I am a PhD student, and I am working with a supervisor who is not expert in my research field. I am wondering what I should do to remedy this.
When I just started out my PhD program, as I was applying for a major government scholarship, I approached my supervisor to give me some guidance on my general research path that I am expected to take through my PhD program, because I needed to write my research proposal to apply for the scholarship. My supervisor gave me a list of papers to read, and the papers were heavily oriented towards deep neural natural language processing models. So I assumed that my supervisor was heavily into the application of deep learning in natural language processing, and so I picked my research direction to be deep learning / natural language processing. I identified my specific research topic, ran the experiments, and my supervisor and I tried to submit my paper to a computational linguistics conference, which was rejected.

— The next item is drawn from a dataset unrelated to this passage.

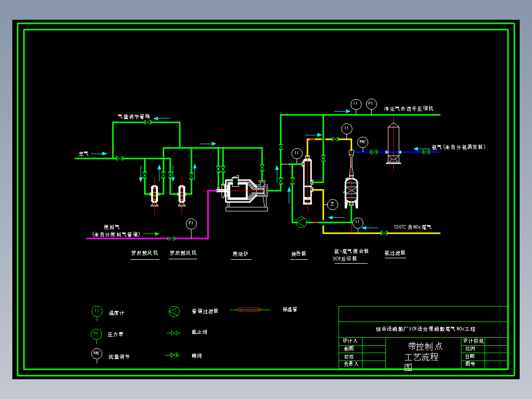Viewport: 532px width, 399px height.
Task: Click the 氨过滤器 equipment label
Action: (x=395, y=253)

However, as I worked with my supervisor, I realized that my supervisor's field of expertise is application of machine learning in open-ended questions in survey, and that he is not at all an expert in the deep neural language models. He in general lacks the knowledge in deep neural language modeling, and when I worked with him on my first publication, he was not able to provide any guidance/feedback on the design of my experiment or my general approach to the problem. Now I am scared that I picked a research direction that is too deviated from my supervisor's research, and I am keep wondering whether I have to tell my supervisor that I'd rather do the type of research that he is doing. I haven't talked to my supervisor about this, but I am getting an impression that he would most likely to suggest just continue working on the revision of my rejected paper.

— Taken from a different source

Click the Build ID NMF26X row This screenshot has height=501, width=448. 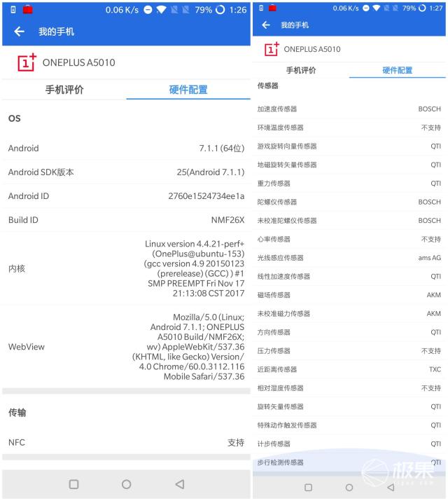point(126,219)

Now I am a bit frustrated that my supervisor made me to read deep natural language processing papers when I applied for the scholarship. I think it would have been more reasonable for him to recommend me to read something that is related to his research, which is the statistical analysis of open ended survey questions. When I told him the type of research problem that I would like to work on, he encouraged me to pursue it, but I think it would have been much better if he stopped me at that stage.
Can I still be a successful PhD student if I pursue deep natural language processing on my own without getting much help from my supervisor? I feel very insecure because I suddenly feel like I am taking up on this all by myself without getting any guidance from anyone. Usually students who publish their paper at top computational linguistics conferences/journals are a part of natural lnaguage processing lab lead by a renowned professor in that field. I don't think I can compete against these students who are a part of active natural language processing lab.
Should I try finding external collaborator? or should I just tell my supervisor that I'd rather do the research that is closer from his domain? I feel like I am doomed and I am depressed. If I am to find an external collaborator, I am not sure how to do this since I do not have any personal contact in this field.